Students are urged to get involved from the very moment they set foot on campus. There seems to be this overwhelming pressure to fill every block of space with something to do, and, in my experience, it happens so seamlessly that you almost don’t realize it.
Over the course of a few months, three things occurred in my life that led to my writing on this specific topic.
The first: I spent six weeks of my summer in the Yucatán Peninsula. There I lived, studied and functioned at an entirely different pace, one practically unheard of here in the U.S., and at times it was frustratingly difficult to adjust to.
The second: after I returned, my slightly unhealthy daily routine of watching the Twilight movies to a point where I could quote scenes verbatim had developed into an intensely satisfying relationship with Ted.com. It was on this site where I stumbled across the work of Carl Honoré and his 2005 talk “In Praise of Slowness.”
And thirdly: when I realized that I was about to begin another 18-credit, two job and a service project semester, I experienced one of the worst panic attacks I had ever had.
The root of my panic stemmed from flashbacks of my experiences of previous semesters. At one point, I was closing in on what looked like a nervous breakdown. I wasn’t happy. I couldn’t put myself together. And most importantly, I couldn’t give anything I did the 100% of attention that it deserved. I felt that if I wasn’t doing anything, I wasn’t being productive enough. I always had to be doing something to feel satisfied.

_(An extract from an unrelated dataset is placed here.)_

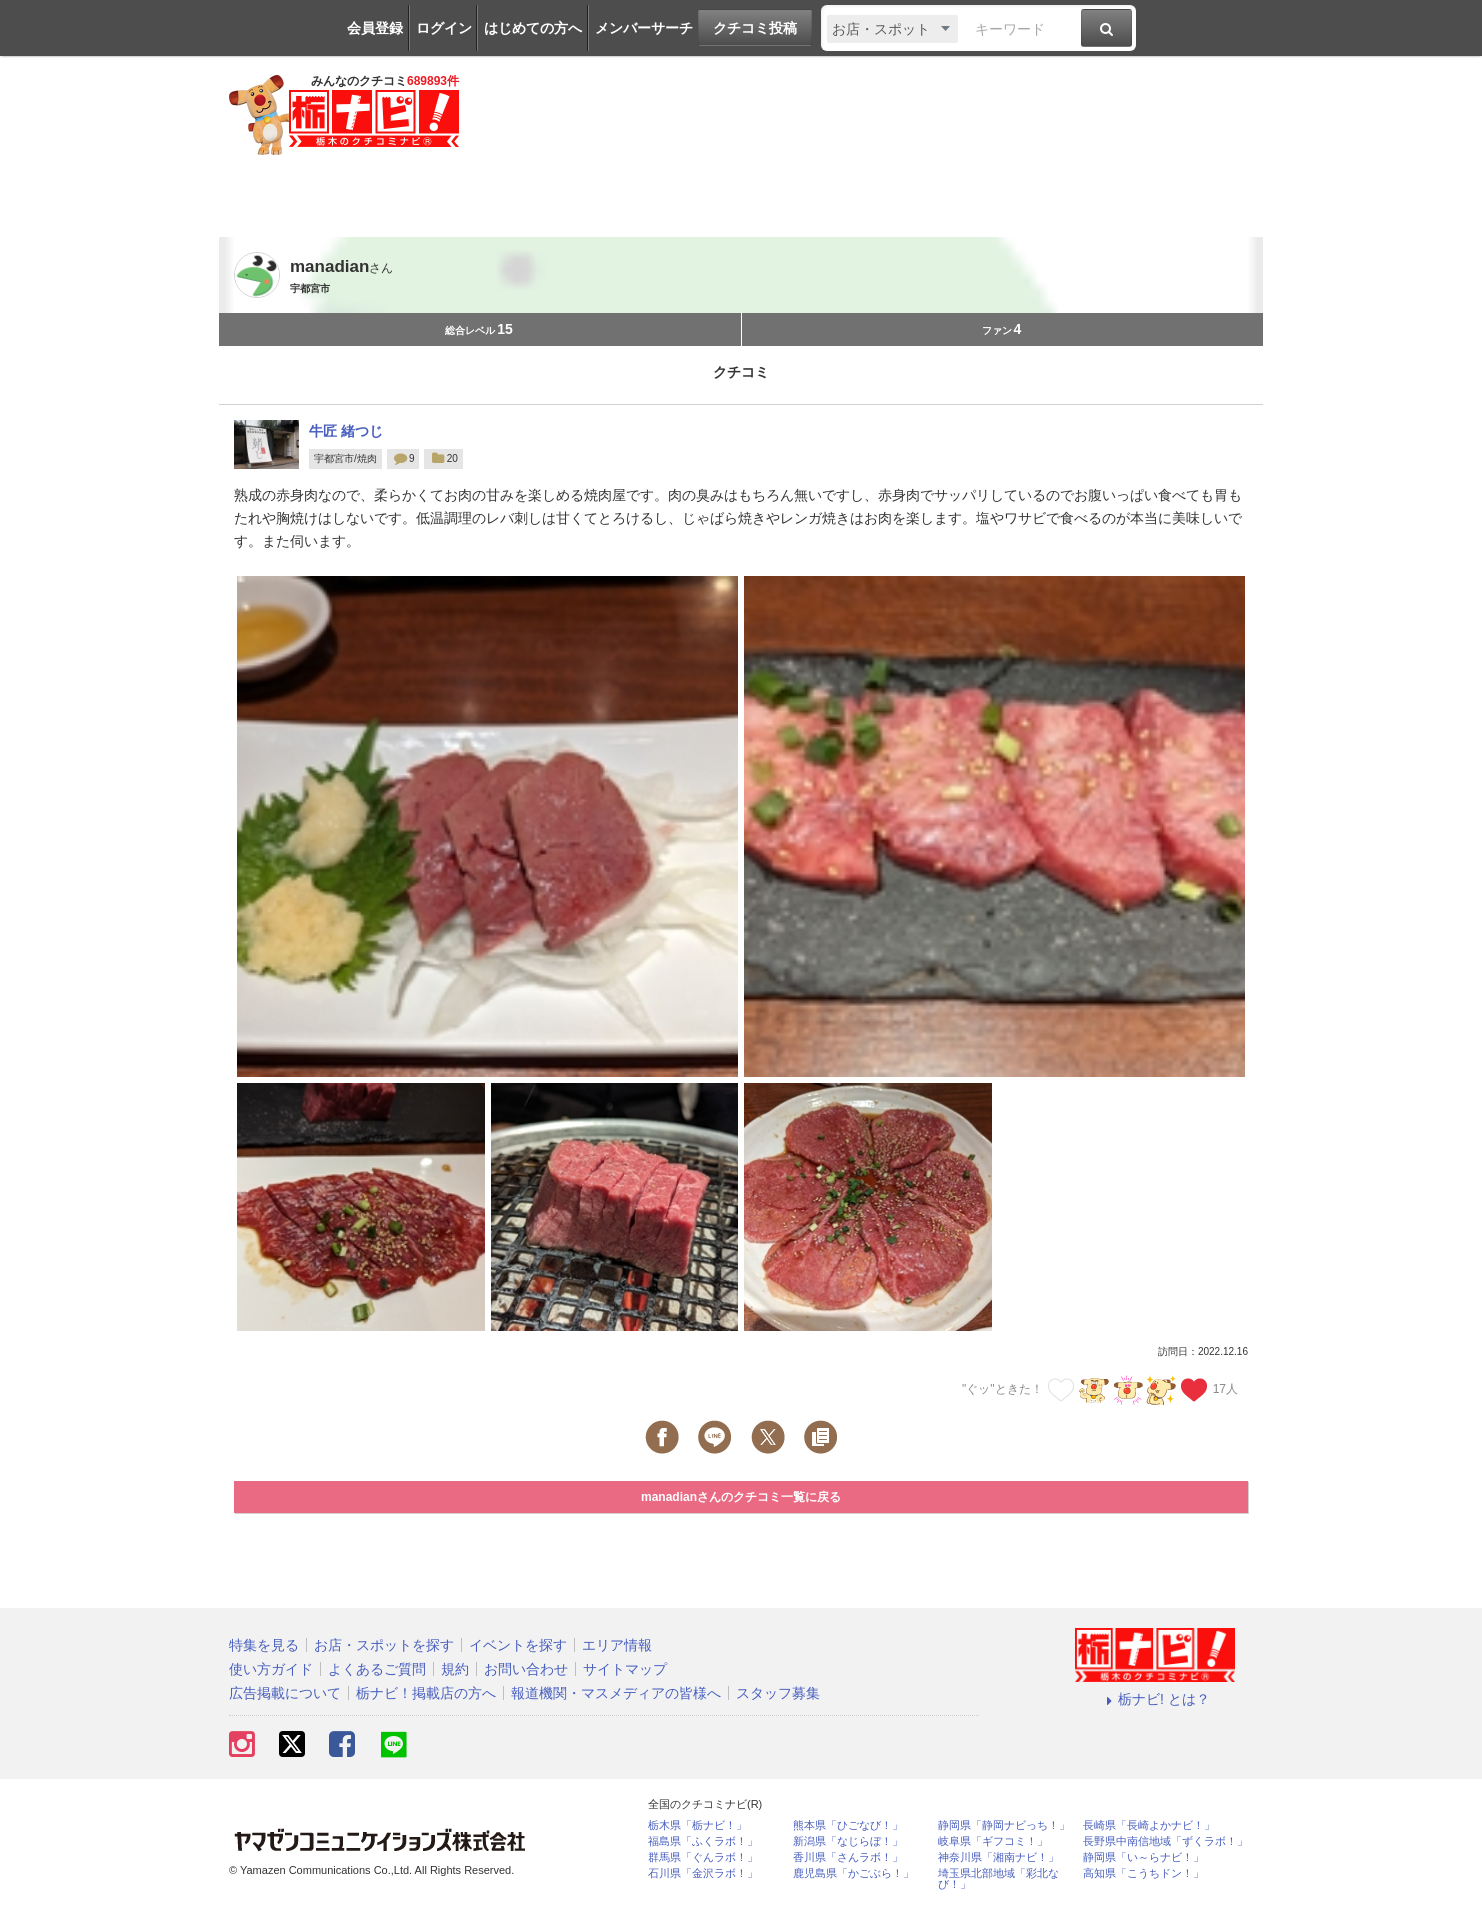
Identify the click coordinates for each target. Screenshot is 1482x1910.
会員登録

This type of thinking is dangerous.
It was in the conjunction with these three things when I got my wake-up call; my “A-ha” moment, I guess you could say.
The first thing I came to realize was that it is ok to not overexert myself. It took me a while to realize that if I didn’t fill every second of every day with some task that someone else wanted me to do, it was ok to not do anything if I didn’t want to.
I also came to see, with the help of Carl Honoré’s words and my experiences abroad, that there is a value and a virtue in the art of slowness. As a collective group, we devalue the benefits of slowness. Let’s face it, we don’t like anything slow.
The ideology of our culture and university setting is that “faster is always better and busiest is best” as Carl Honoré puts it. So, what I had learned while suffocating under all that needed to be done in as little time as possible was to function on auto-pilot.
Creativity was thrown out the window, along with developing meaningful relationships and self-exploration. I started noticing that my conversations with my classmates were limited to petty competitions of whose “to-do” list was longer.
Always trying to be productive was consuming me, and I was too busy “getting things done” to see where I was headed.
A friend I had met in Mexico once told me that he feels our Western culture promotes this type of speedy behavior. And because the U.S. moves too fast, we don’t have enough time to enjoy and create. But it’s not that we don’t have enough time, it’s that we just don’t make enough time.
And I think, as students, we need to turn the dial back a bit. We shouldn’t be functioning on the highest speed at all times.
Between homework, classes, jobs and all the extras you’re involved in, it’s easy—scarily so—to get lost in the hype of it all. Because we are pressured to do so much, I feel that we are missing out on experiences. I am not saying there isn’t any value in quickness or that we need to solely focus on being slow, but that there must be a balance between the two.